◆ **ESERCIZIO ASSEGNATO**
Riscrivi come elenco numerato le righe di tutte le voci qui sotto, tralasciando quelle vuote. Lascia fuori le immagini dalla risposta.

========

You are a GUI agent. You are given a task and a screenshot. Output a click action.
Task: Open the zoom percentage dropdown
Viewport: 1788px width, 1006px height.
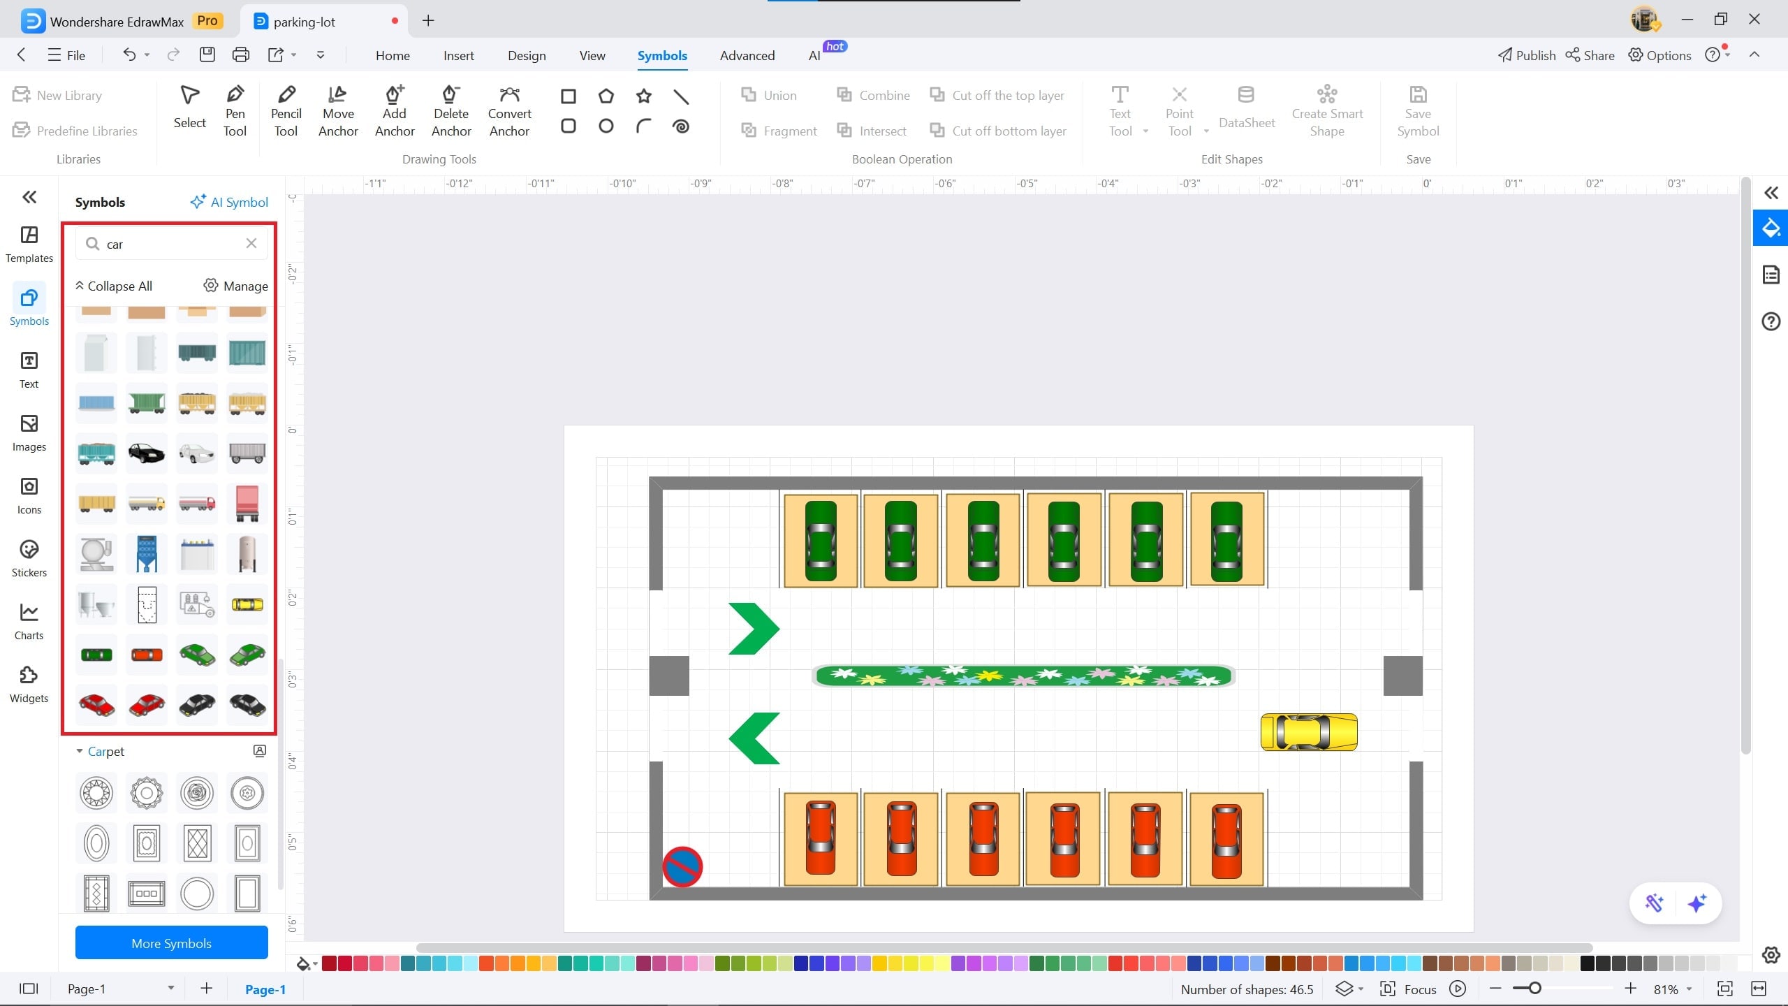click(1690, 989)
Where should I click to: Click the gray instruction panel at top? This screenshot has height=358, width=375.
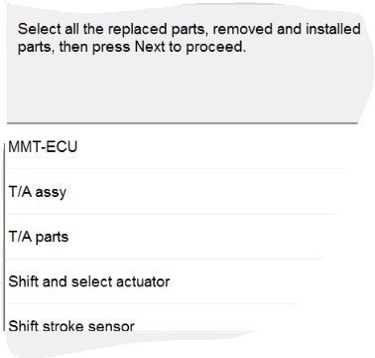(x=186, y=63)
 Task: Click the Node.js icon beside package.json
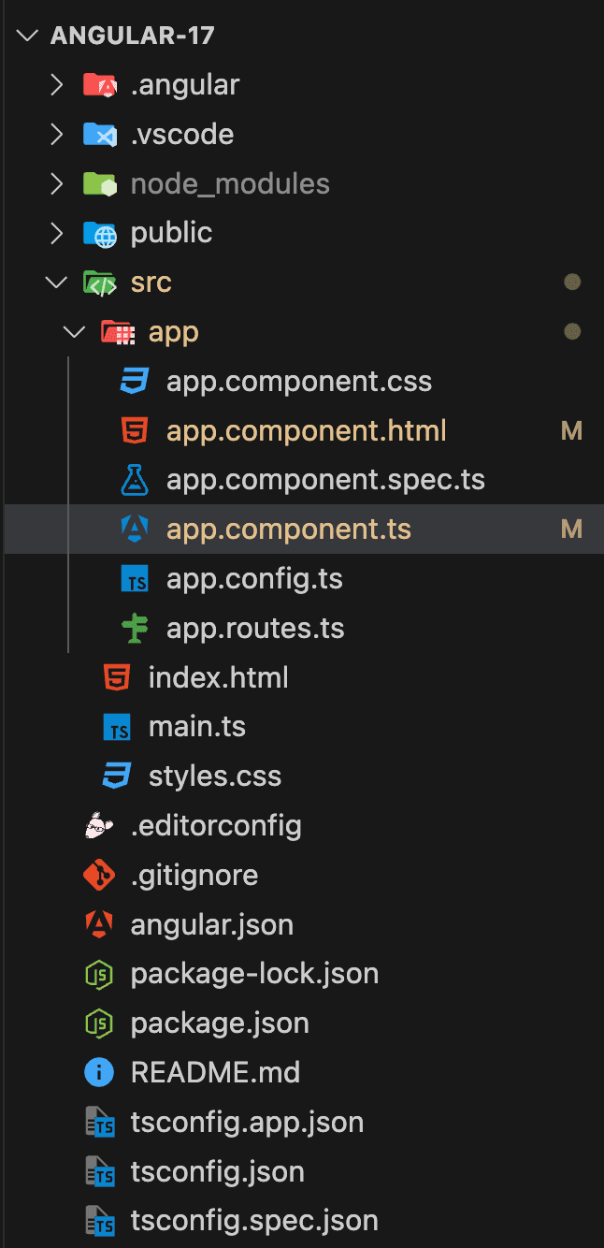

========

◆ **RISPOSTA ALL'ESERCIZIO**
1. You are a GUI agent. You are given a task and a screenshot. Output a click action.
2. Task: Open the zoom percentage dropdown
3. Viewport: 1788px width, 1006px height.
4. click(1690, 989)
5. Where should I click to: Click the gray instruction panel at top? This screenshot has height=358, width=375.
6. (x=186, y=63)
7.  Task: Click the Node.js icon beside package.json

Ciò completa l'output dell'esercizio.